After five years of counseling, Sandra is emerging from her struggle to overcome the abuse in her past with the emotional freedom to begin finding pleasure in sex--and enormous gratitude for her husband’s patience. “It takes a man who can put ego aside and allow room for a woman to be reborn sexually,” she says.

Steve, an Orange County resident whose wife suddenly began having flashbacks about eight years ago, says he also has learned--during years of abstinence--that sex isn’t as important to him as he once thought it was.

His wife, Diane, who was sexually abused repeatedly by her father when she was a child, is still unable to have a physical relationship with her husband. However, Steve says he has seen enough healing to feel optimistic that she will eventually be free of the associations with the past that make sex traumatic.

Advertisement

Steve admits he felt unloved and considered meeting his sexual needs outside the marriage when Diane first withdrew from him. However, he explains, he decided not to have an affair because “I’d made an investment in this marriage, and I didn’t want to toss it out the window for a temporary fix. That didn’t make any sense. I knew if I pursued a ‘me-first’ approach, it would destroy our marriage.”

Instead, like Don, he focused on his wife’s needs, giving her time to herself when she needed it, watching for signs that she was struggling with a flashback so he could be supportive, recognizing when her anger was not meant for him and allowing her to unleash her rage.

On the days when he wondered whether he had anything left to give, he’d remind himself of the affirmative qualities in Diane and in his marriage that made all his efforts to help her worthwhile. He also sought support himself by cultivating close friendships.

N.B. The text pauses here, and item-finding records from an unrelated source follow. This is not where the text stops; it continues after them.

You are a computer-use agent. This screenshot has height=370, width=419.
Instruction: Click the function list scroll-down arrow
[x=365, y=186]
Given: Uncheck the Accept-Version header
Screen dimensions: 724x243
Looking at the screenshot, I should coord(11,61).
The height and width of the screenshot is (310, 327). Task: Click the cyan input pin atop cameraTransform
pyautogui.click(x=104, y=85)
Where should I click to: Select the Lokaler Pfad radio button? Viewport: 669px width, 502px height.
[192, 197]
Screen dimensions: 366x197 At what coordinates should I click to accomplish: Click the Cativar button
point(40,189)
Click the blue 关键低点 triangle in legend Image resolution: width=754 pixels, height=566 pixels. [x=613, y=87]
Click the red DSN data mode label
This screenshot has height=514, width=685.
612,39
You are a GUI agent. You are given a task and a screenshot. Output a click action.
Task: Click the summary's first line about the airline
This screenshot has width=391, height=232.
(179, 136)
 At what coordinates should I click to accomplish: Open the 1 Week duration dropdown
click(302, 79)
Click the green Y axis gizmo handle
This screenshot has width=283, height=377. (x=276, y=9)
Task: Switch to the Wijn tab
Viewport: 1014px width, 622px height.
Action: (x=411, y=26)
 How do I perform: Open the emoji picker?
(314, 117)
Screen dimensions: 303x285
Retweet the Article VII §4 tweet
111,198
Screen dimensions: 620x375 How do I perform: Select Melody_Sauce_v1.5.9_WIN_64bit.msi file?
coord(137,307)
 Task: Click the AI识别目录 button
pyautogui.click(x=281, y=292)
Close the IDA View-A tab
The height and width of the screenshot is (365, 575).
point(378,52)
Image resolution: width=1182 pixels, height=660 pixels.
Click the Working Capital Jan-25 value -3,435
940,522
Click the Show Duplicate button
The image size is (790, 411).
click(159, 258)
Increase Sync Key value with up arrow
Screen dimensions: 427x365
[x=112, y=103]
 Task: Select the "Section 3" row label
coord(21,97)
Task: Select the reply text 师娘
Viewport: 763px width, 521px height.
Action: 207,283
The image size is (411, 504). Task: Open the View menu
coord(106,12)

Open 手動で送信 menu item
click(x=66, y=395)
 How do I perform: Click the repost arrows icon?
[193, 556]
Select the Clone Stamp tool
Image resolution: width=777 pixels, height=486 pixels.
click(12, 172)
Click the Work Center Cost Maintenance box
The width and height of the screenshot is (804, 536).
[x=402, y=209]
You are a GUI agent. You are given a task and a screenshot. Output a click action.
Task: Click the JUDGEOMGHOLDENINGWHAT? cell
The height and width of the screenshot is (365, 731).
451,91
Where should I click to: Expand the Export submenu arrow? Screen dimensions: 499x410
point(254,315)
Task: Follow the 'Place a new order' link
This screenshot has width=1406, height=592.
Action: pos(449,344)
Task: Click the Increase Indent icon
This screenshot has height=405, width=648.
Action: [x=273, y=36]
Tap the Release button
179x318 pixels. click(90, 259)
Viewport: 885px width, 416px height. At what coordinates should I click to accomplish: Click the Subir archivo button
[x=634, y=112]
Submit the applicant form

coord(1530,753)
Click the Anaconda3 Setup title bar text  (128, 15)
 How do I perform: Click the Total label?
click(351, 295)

Don can now say that his wife’s decision to get help--and to continue a recovery process that often seems endless--has given him a chance to grow and has even strengthened their marriage.

“I’m much more sensitive and capable of being a care-giver now,” he says. “And I’m not as dependent as I used to be. Before our relationship was based on deficiencies and damages. Now it’s not nearly as vulnerable because we’re both better able to stand on our own.”

He says he is careful not to dwell on how long the recovery process is taking. “Hopefulness is very important in this process. You have to take it a day at a time,” he explains.

Advertisement

He urges partners of survivors to ask themselves, “How can I love better?”

“If you can access that love and use it creatively, you can accelerate healing and enlarge your own capacities,” he says. “We vastly underestimate the power of being truly loving.”